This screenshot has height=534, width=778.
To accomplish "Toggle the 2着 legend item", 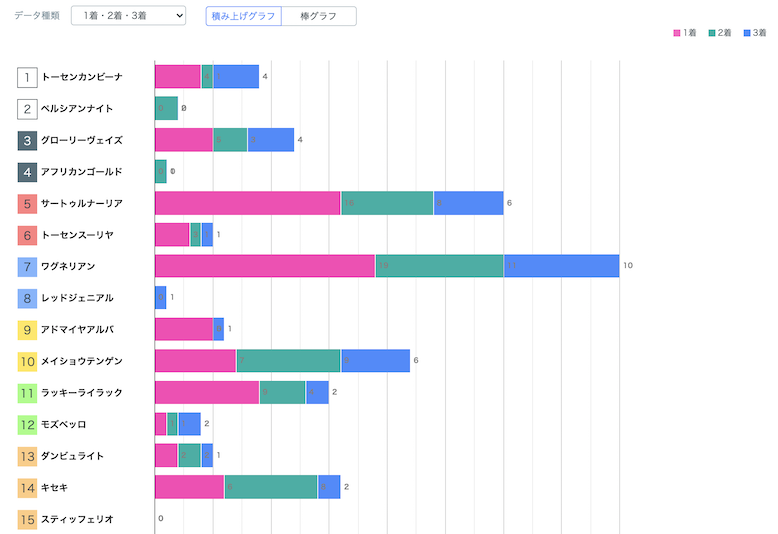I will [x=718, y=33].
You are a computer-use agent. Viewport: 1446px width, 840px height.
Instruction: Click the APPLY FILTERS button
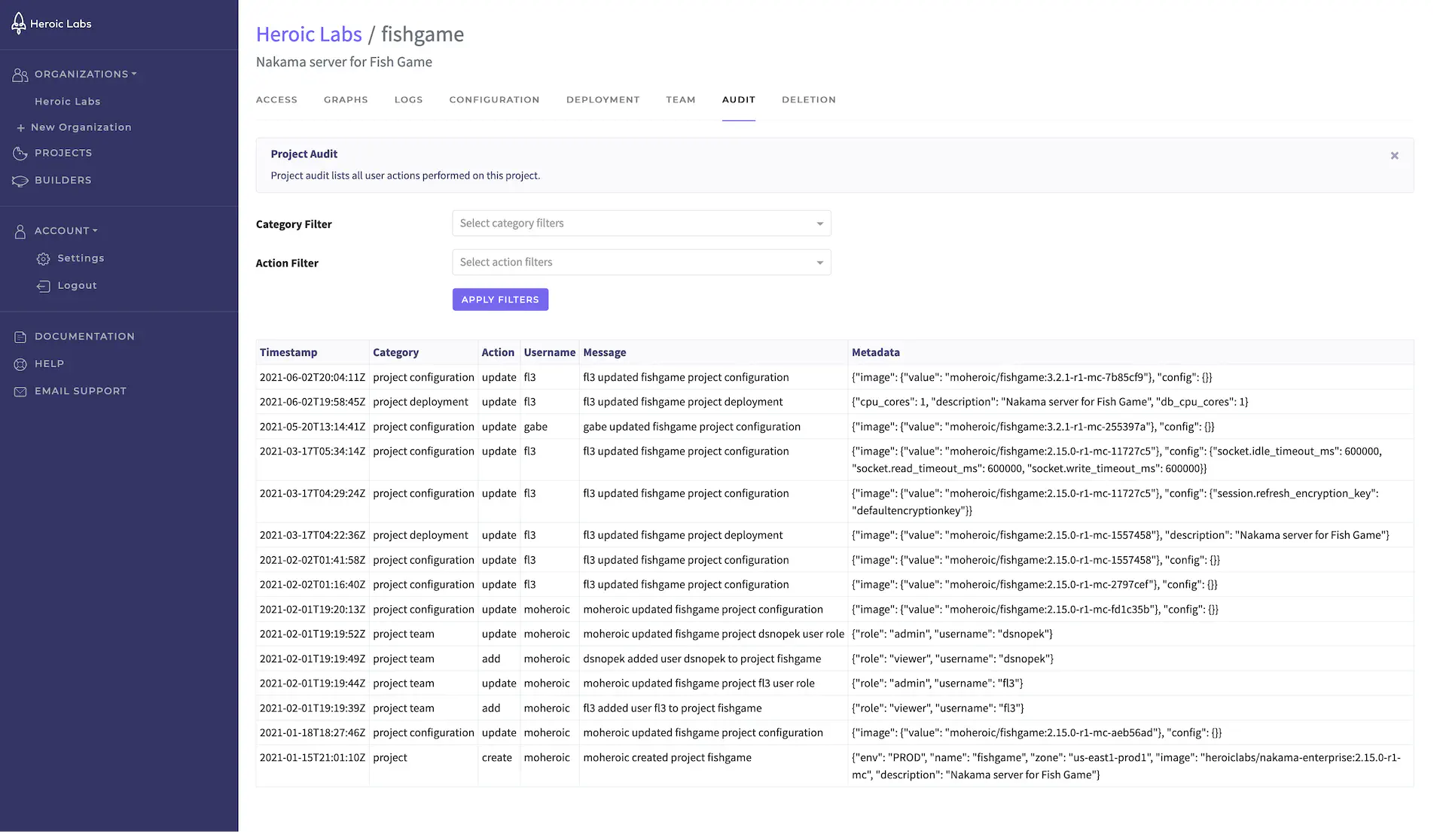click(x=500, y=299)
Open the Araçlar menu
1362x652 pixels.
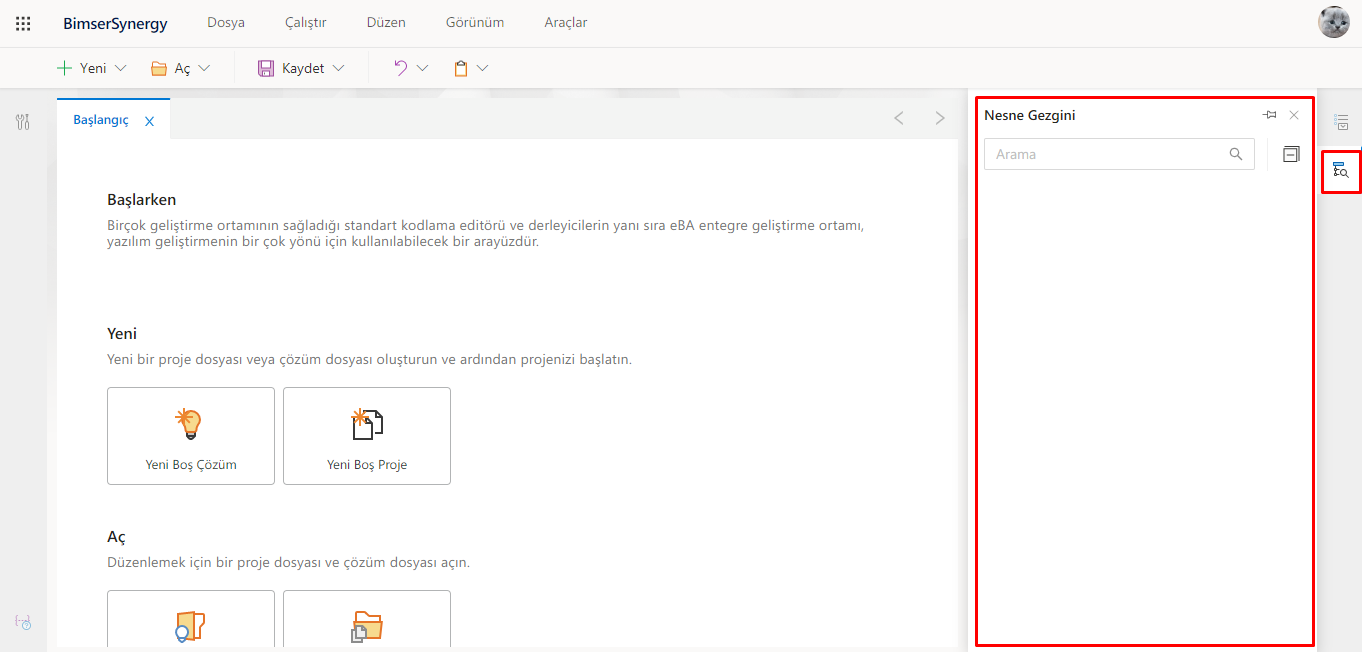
═══
> _Exercise details_:
Rewrite the data from the line containing "You are a computer-use" through the end of the data, keeping each request as it is but multiplying every coordinate in the answers by 2.55 and rounding to the nearest whole number, with halves rounded up. Leave the pictures out.

> _Exercise answer_:
You are a computer-use agent. Viewport: 1446px width, 840px height.
Instruction: Click the APPLY FILTERS button
click(x=1275, y=762)
Open the Araçlar menu
1362x652 pixels.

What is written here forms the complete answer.